Written problem
Repeat the listing below word for word, omitting the pictures.

|---|

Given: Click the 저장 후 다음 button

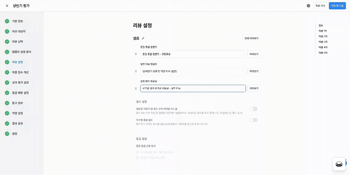Looking at the screenshot, I should tap(337, 6).
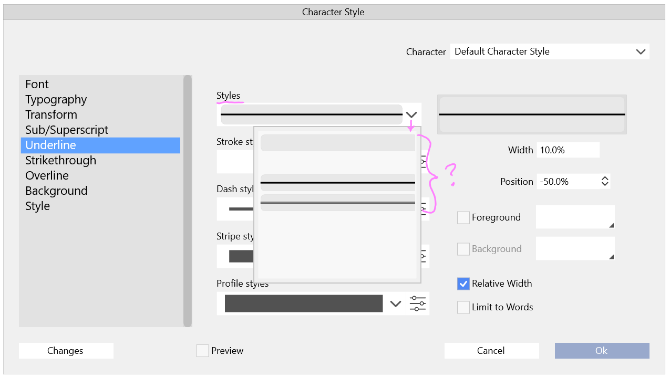The width and height of the screenshot is (670, 377).
Task: Click the Cancel button
Action: pyautogui.click(x=491, y=351)
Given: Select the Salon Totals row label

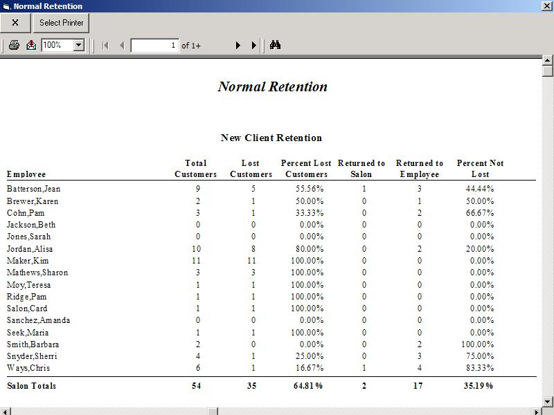Looking at the screenshot, I should coord(31,385).
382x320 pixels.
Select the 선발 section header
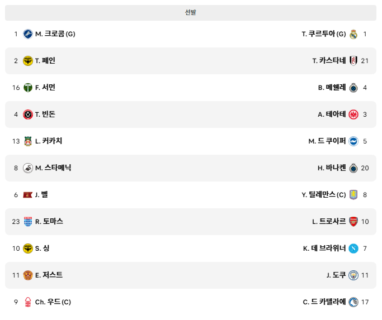click(x=191, y=13)
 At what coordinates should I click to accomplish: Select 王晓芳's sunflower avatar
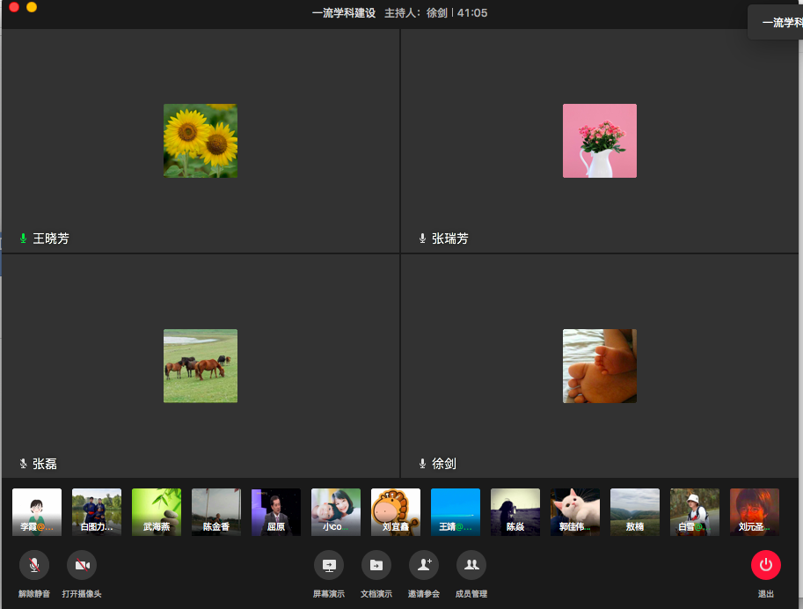click(x=201, y=141)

|---|

Output for this task
Given: Click the 저장 후 다음 button

Looking at the screenshot, I should tap(337, 6).
The width and height of the screenshot is (670, 377).
Task: Click the Cancel button
Action: pyautogui.click(x=491, y=351)
Given: Select the Salon Totals row label

Looking at the screenshot, I should coord(31,385).
382x320 pixels.
Select the 선발 section header
click(x=191, y=13)
 At what coordinates should I click to accomplish: Select 王晓芳's sunflower avatar
click(x=201, y=141)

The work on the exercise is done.